REQUIRED WORK: Edit the records below by replacing "email" with "inbox" and leaving everything else unchanged.

ENTRIES PROVIDED:
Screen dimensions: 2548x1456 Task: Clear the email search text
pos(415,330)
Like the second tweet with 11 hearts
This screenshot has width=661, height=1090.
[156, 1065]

IN RESPONSE:
Screen dimensions: 2548x1456 Task: Clear the inbox search text
pos(415,330)
Like the second tweet with 11 hearts
This screenshot has width=661, height=1090.
[156, 1065]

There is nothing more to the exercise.